▸ What is expected: From the line containing "You are a GUI" to the last line of the data, both included, transcribe each line exactly, leaving out pictures and adding nothing.

━━━━━ Provided information

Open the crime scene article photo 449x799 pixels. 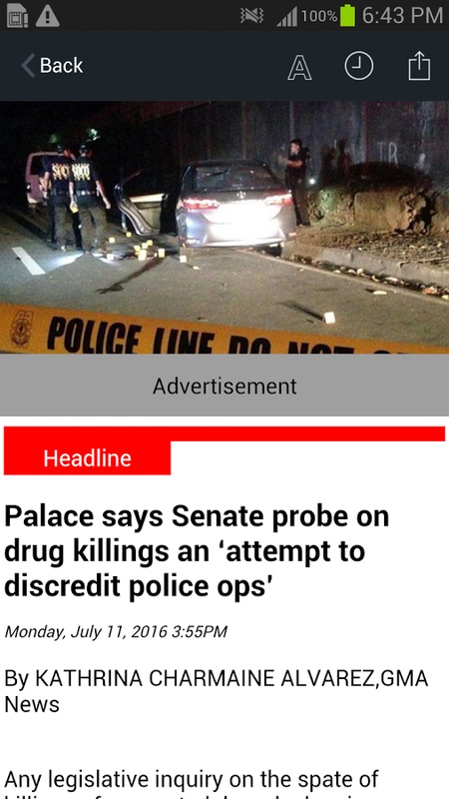click(225, 228)
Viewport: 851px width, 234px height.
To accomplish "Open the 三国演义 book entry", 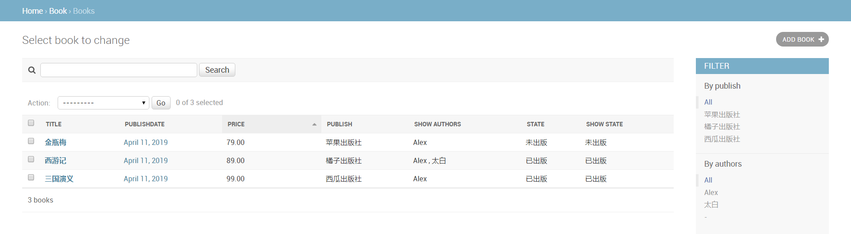I will pos(59,179).
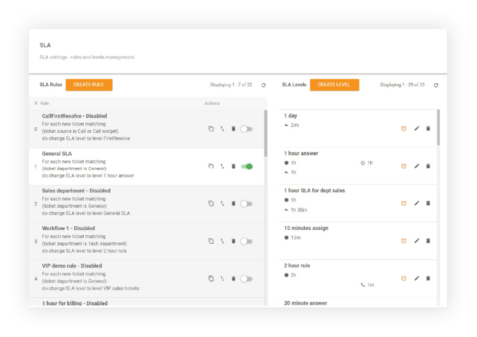Delete the Sales department rule

click(x=233, y=204)
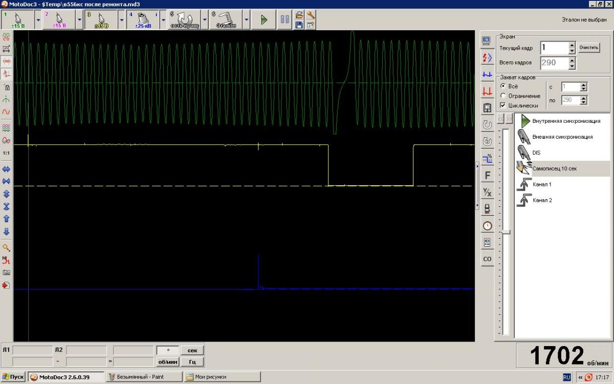
Task: Click the green start acquisition play button
Action: click(264, 20)
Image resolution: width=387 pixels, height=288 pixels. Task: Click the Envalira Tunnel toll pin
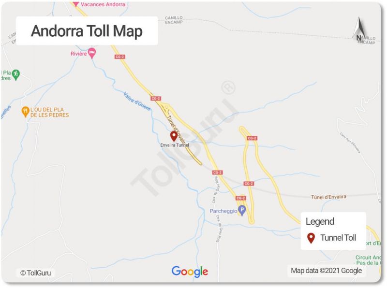coord(174,136)
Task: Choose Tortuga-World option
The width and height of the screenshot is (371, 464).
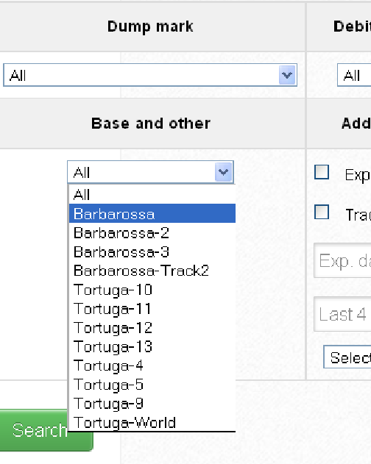Action: [x=152, y=422]
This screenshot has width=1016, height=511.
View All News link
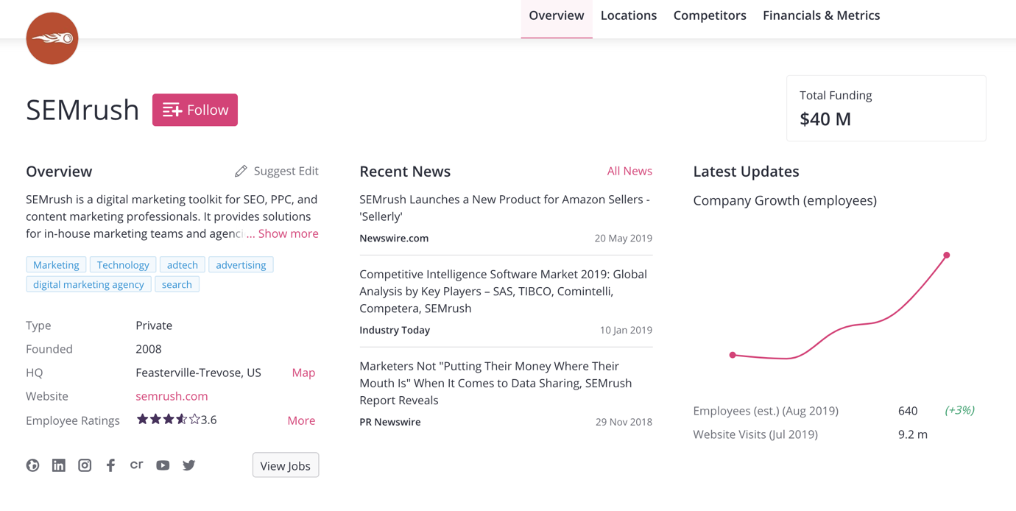[x=629, y=171]
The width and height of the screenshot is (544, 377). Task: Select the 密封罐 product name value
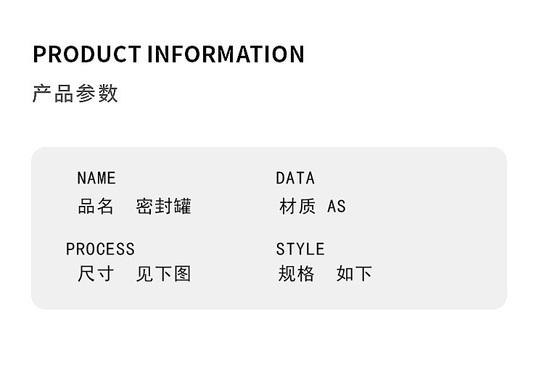pyautogui.click(x=164, y=207)
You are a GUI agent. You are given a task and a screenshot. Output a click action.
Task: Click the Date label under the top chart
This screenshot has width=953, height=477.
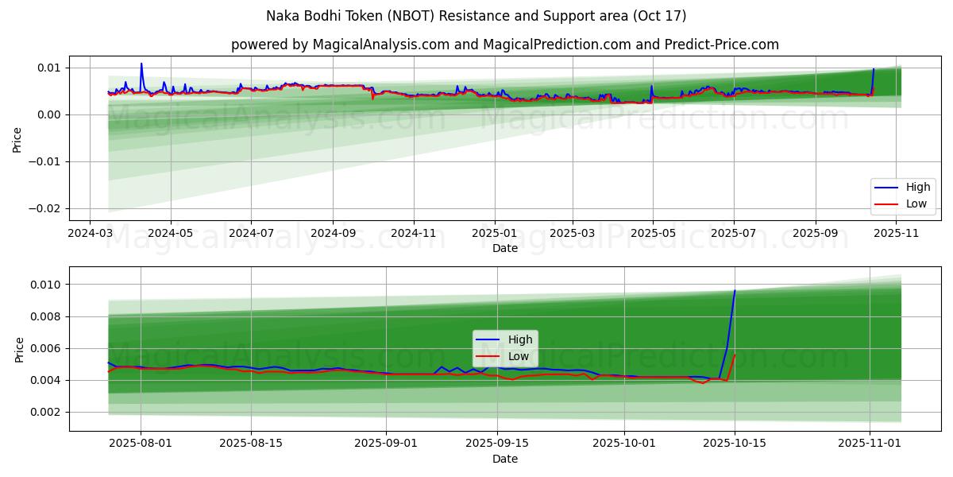tap(504, 248)
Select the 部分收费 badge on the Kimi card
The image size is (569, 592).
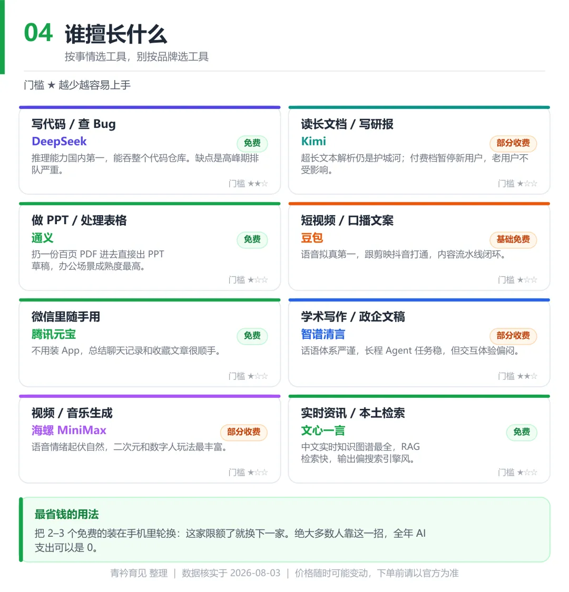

━━━━━━━━━━

▸ Response area:
You are a GUI agent. You are given a task and a screenshot. Output a click action.
Task: Click the Date label under the top chart
This screenshot has width=953, height=477.
tap(504, 248)
Select the 部分收费 badge on the Kimi card
The image size is (569, 592).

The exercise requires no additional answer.